Data supplied –
========================

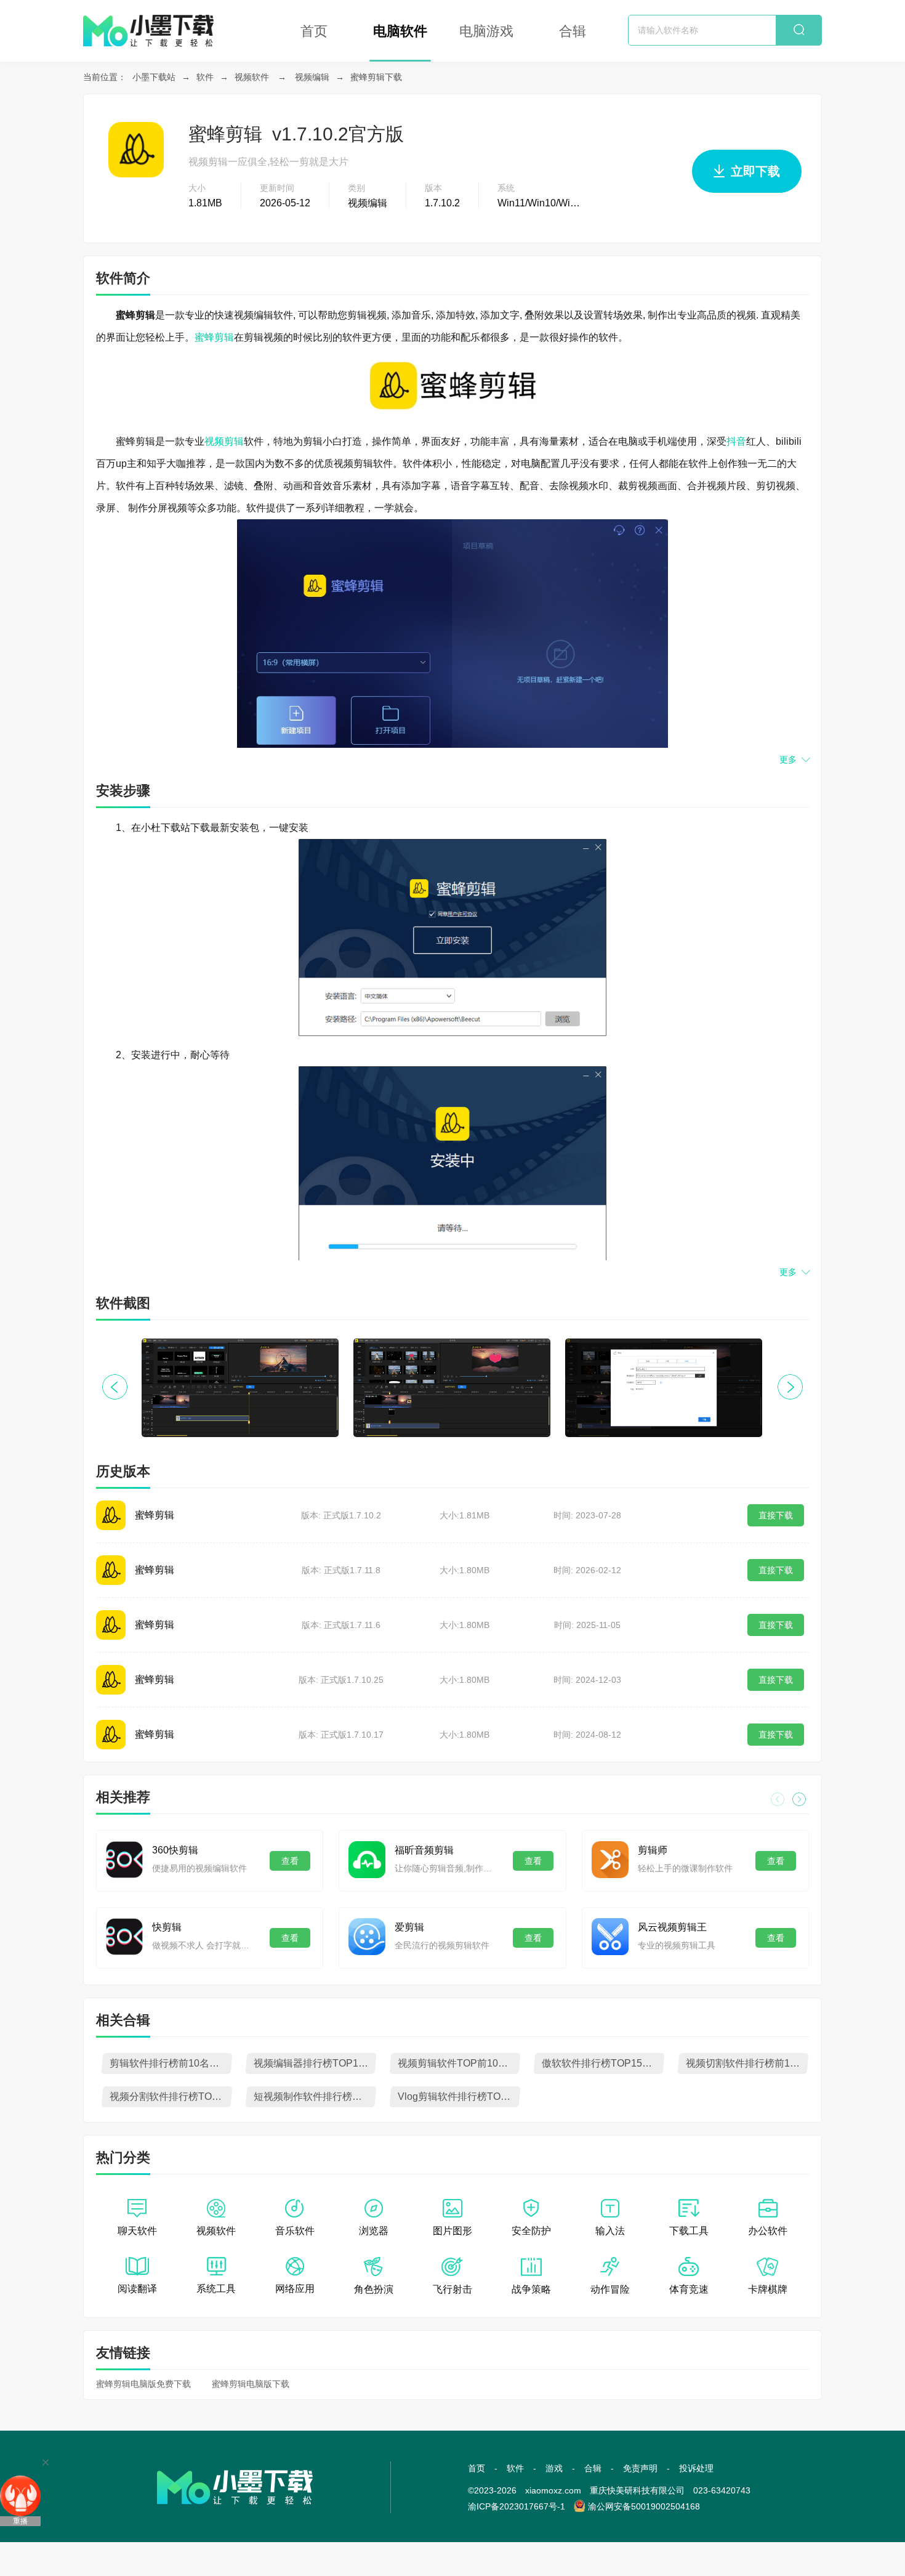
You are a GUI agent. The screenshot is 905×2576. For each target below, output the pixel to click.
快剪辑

========================

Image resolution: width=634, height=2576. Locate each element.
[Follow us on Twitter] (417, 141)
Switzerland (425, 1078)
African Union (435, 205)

========================

Task description –
Only the lines from the one containing "Image resolution: width=634, height=2576." through the one containing "African Union (435, 205)" are to be retyped, both boundary lines included, with no other material.

Answer space –
Image resolution: width=634, height=2576. Locate each element.
[Follow us on Twitter] (417, 141)
Switzerland (425, 1078)
African Union (435, 205)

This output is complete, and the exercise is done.